第64話 運命の扉

 タクシーでやってきたのは、俺が以前住んでいた地区からさほど離れていない住宅街。そのとある一軒家の前に、俺と保奈美さんは立っていた。


 保奈美さんに付き合ってと言われた時点で、もっと早くこの可能性に気が付くべきだった。


 俺は何故、勝手に保奈美さんが一人暮らしをしていると決めつけていたのだろうか?


 妹である友香ちゃんが俺と同じ中学校に通っていたという事実を考えれば、保奈美さんが実家に暮らしていてもおかしくないという可能性にすぐに気が付いたはずだ。

 今から保奈美さんの家に向かうということはつまり、友香ちゃんが家の中にいるということになる。何と言う過ち、もっと早く気が付くべきだった。


「……何が目的なんですか本当に?」

「ん? 何が?」


 キョトンと首を傾げる保奈美さん。


「いやっ、何がって。言わなくてもわかるでしょ」

「ふふっ、まあそれは、家に入ってみてからのお楽しみということで」


 保奈美さんはからかうような口調で、家の前にある門扉を開けて、玄関へと向かっていく。
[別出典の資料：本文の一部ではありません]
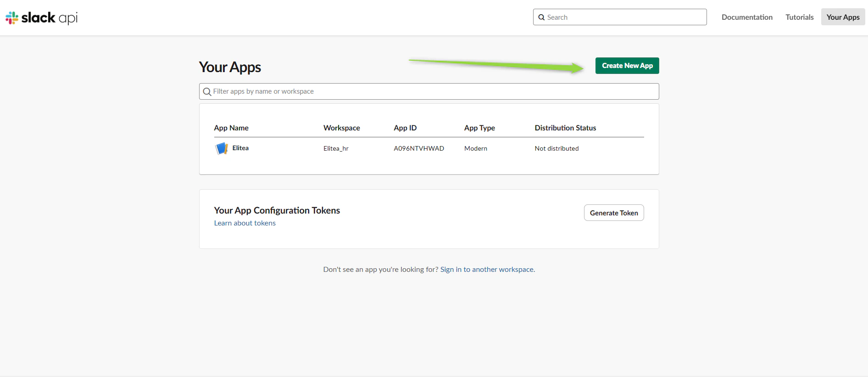Click the Your Apps page heading
The width and height of the screenshot is (868, 389).
coord(230,67)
 ここで俺が逃げることも可能だが、そうすれば俺と保奈美さんの人生が破滅への道をたどるのは自明の理。ここは、大人しく保奈美さんの実家へ足を踏み入れるしかない。


「どうぞ」


 玄関の扉を開けて、保奈美さんが手招きする。


「お、お邪魔します……」


 恐る恐る玄関をくぐると、玄関周り以外の照明は既に落ちており、家の中は静寂な雰囲気に包まれていた。


「あの……」

「もう夜遅いしね。両親はたぶん寝室で寝てる」

「そ、そうですか……」


 ひとまず、保奈美さんの両親との鉢合わせが無いことに安どしていると、靴を脱いで家の中に上がった保奈美さんが手招きする。


「ほら、早く、こっちこっち」


 保奈美さんにせかされて、俺は靴を脱いで家の中へお邪魔する。


 なんか、こうして女性の家に忍び込むって、凄い背徳感がハンパじゃないんですけど……


 そんなことを知る由もなく、保奈美さんは玄関の先にある階段を登っていく。

 俺もそれに続いて、キョロキョロと辺りを見渡しながら階段をゆっくりと足音を出来るだけ立てずに登っていく。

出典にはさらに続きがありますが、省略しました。